Thursday, July 17, 2014

The Bitter Trade by Piers Alexander

Main character: 17-year-old Calumny Spinks
Location: London, England
Time period:  Late 1600's
Genre: Historical Fiction

"I was born to a raging Frenchy slugabed mother, sired by a sulking silk-weaver with a battered box of secrets under his floorboards. From her I got my flaming hair, so red that the scabfaced villagers of Salstead spoke of the evil's seed, spitting in the dust for salvation when I walked past. From my father came my sharp tongue, the quick wits to talk above my station, and the shoulders to take the blows that followed."

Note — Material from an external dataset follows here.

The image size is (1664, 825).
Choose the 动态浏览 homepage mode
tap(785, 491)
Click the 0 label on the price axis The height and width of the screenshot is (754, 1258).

Everything is stacked against young Calumny Spinks--despised and rejected by the villagers of Salstead for having a foreign mother, seemingly rejected even by his father, Peter, who refuses to enter Calumny's name in the guild book so that he can be apprenticed and possibly make something of his life. Peter refuses to even tell Calumny why. He's almost 17, and already his life is almost over.

Then calamity strikes, and Calumny's mother is killed by the villagers who accuse her of witchcraft. Though it is the last thing he wants to do, Peter takes Calumny to London and finds a home with others in the silk-weaver's guild. London opens a whole world up to Calumny and he soon finds himself in over his head.

This time period, well after the English Civil War and the Restoration of the Monarchy, and after the Great Fire of London, is one that I'm not all that familiar with, and I did have to periodically check Wikipedia to get my bearings. Peter was a fighter in Cromwell's army during the Civil War and his secret--one that makes him fear for his own life and for Calumny's--dates from that time. The strife between the Catholics and the Protestants is still high almost a century after Henry VIII brought the Reformation to England, with power between the two groups shifting back and forth. Peter is a staunch anti-Papist, as are many of the guild members, and chafes under the rule of a Catholic king. Religion is not the only reason to oppose the king--there are also reasons of commerce and trade. Since Calumny cannot be apprenticed as a weaver, he becomes entangled with people trying to build a coffee trade, and who therefore are seeking to overthrow King James in favor of William of Orange.

All of this scheming and politicking is complicated when read in a history book, but seen narrowly through the eyes of Calumny (who is, by the way, a very lusty young man) it flows in a way that makes sense. Everything is new to him, and he is not one to examine the morality of what he is told to do. All he wants is to become a man of position, to be called "Mister" or "Master," and so he does what he's told and adds a bit of scheming of his own.

With a vividly depicted backdrop that manages to encompass the beauty and the ugliness of its time period, I would recommend The Bitter Trade to fans of unromanticized, unsanitized historical fiction.

I read this book as an e-ARC from NetGalley.